Gerber agreed, saying that his experience with media, communications and finance offer Tesla something its board needs: skills that shareholders appreciate.

“They don’t have a great media team. The board needs to be able to communicate directly to shareholders and the public,” he said. “The board didn’t feel compelled to create certainty for shareholders, something I could do in an hour on Spaces. They don’t feel any need to communicate to the media. People are calling me because no one at Tesla will call them back.”

Advisors On Boards

In general, Roth said a high-quality, savvy investor whose interests are aligned with other shareholders can have a positive impact on the business, usually by helping the management team.

But the tweetstorm?

“It’s not the standard stuff we do,” he said.

Instead, requirements by the SEC for committees on compensation, strategy, governance and risk are all areas where an interested advisor can lend a hand.

“If you want to contribute in a constructive way, there’s not just the board, but these committees,” Roth said. “I sit on a couple of public boards and a few private boards. I’m interested not just as a fiduciary at a board level, but to return profit to shareholders.”

However, while this outside input can be helpful to a company, “it can’t fix what’s broken,” Roth said.

“With a strong-minded shareholder, if he/she doesn’t want to take advice, they don’t have to,” he said. “And if Elon doesn’t want Ross on the board, it’s not going to happen.”

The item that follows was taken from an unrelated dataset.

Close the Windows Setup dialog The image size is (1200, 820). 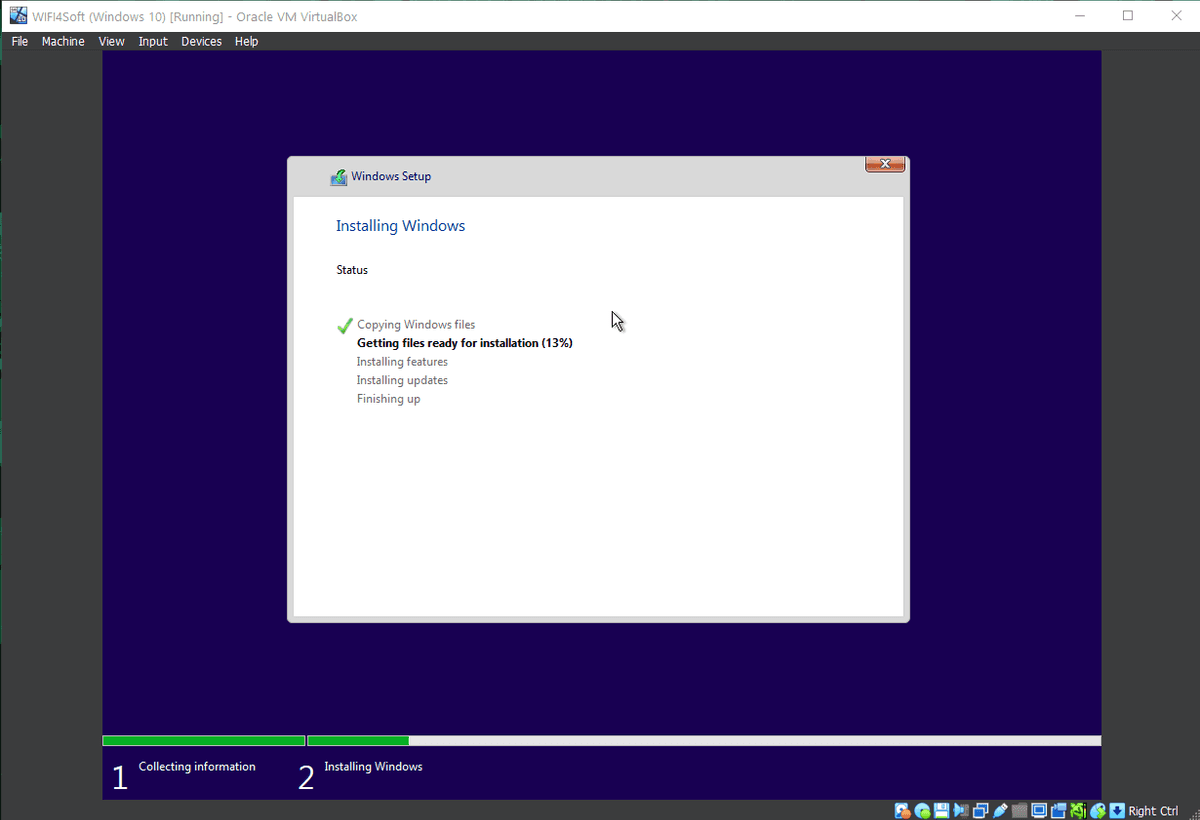click(885, 164)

Besides Musk’s acceptance of Gerber’s taking a seat on the board, the investment advisor will have quite a few logistical hoops to jump through in order to eliminate conflicts of interest that might arise, he said.

“As soon as I tweeted that I was going to do it, my lawyers were calling me saying I run an ETF, I manage money for other people, and there are loads of conflicts. So how am I going to be on a board?” Gerber said. “None of these conflicts are a deterrent in that I can make the changes I’ll need to make if I have to. My main goal was getting answers because the board of directors wasn’t getting answers. Perception is reality. If you tweet about Twitter all day long, people think you’re not working for Tesla.”

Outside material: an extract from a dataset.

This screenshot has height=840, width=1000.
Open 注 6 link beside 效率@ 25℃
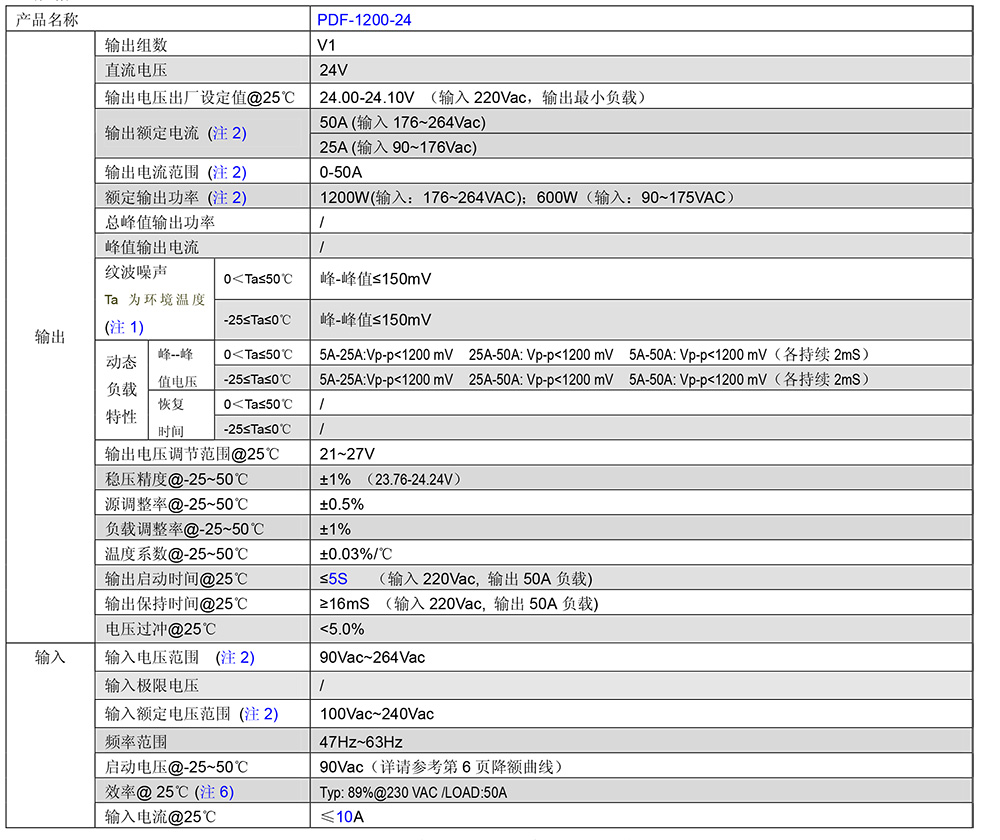pyautogui.click(x=215, y=791)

Now that he has those answers, Gerber said he’s taking his time figuring out how to get on the proxy and overcoming some of the barriers to taking a board seat.

Navigating Personalities

As for his relationship with Elon Musk, Gerber said he’d always been a fan of Tesla and his abilities.

“Many of my clients are investors in Tesla, I know many Tesla owners, and I’m big in the Tesla community,” he said. “We’re a force that Elon has to talk to and care about because we’re his people.”

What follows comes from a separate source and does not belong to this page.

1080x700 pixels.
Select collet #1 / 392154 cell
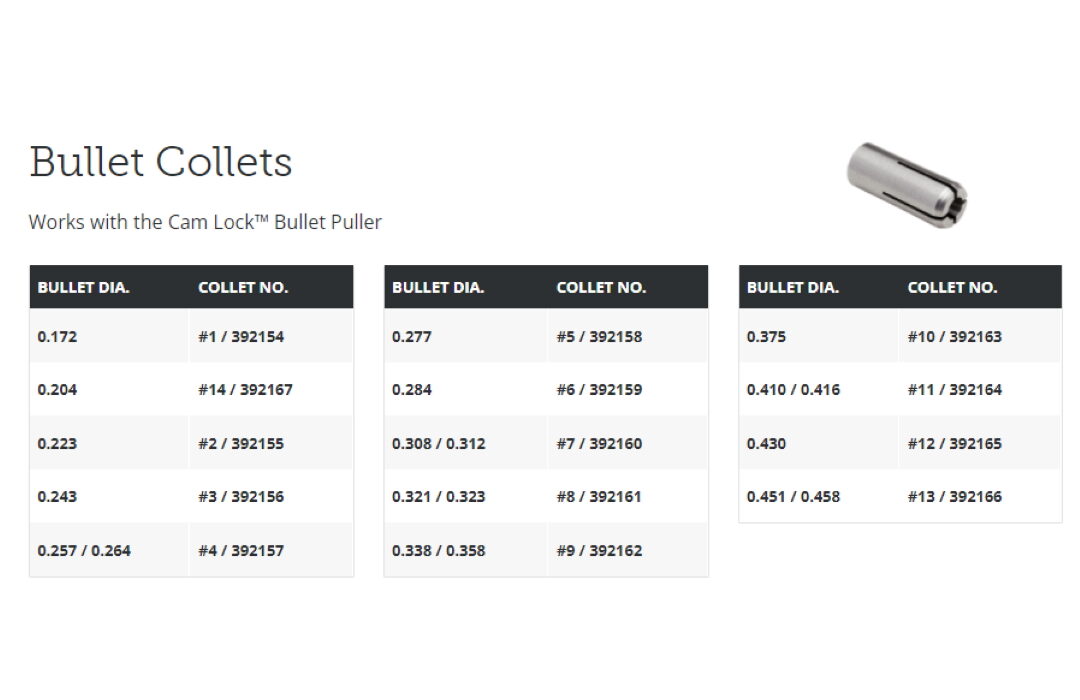click(241, 337)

Gerber said that when he started out in financial services, he found that one of the client demographics he worked best with were “difficult people.”

“You can be the biggest dick on earth, and it doesn’t bother me. Look at Dave Portnoy, we fought for a year,” he said of a YouTube argument he had with the popular sports and culture blogger in 2020 and 2021. “Super-difficult people don’t bother me, so I work with them. I have to treat them with respect, but I don’t need to back down.”

Bringing that people skill to Tesla could be beneficial to the company, he said, and it’s already been beneficial to Gerber Kawasaki Wealth Management, which has more than $2.2 billion in assets under management.

“I never thought I’d be a famous financial advisor, but right now it’s insane in my world. I can’t go anywhere,” Gerber said, adding that there’s been a significant uptick in new clients since the Twitter spat started. “Many people who work for me were not thrilled with the controversy even though our business is growing like crazy because of it.”

For now, this cooling period is welcome, he said.

“I was super-stoked that Elon even responded to my tweet, but when he came to talk to us, he legitimized me as an equal and took his time in answering all my questions,” Gerber said. “Now that he’s done that, a lot of the pressure is off the situation.”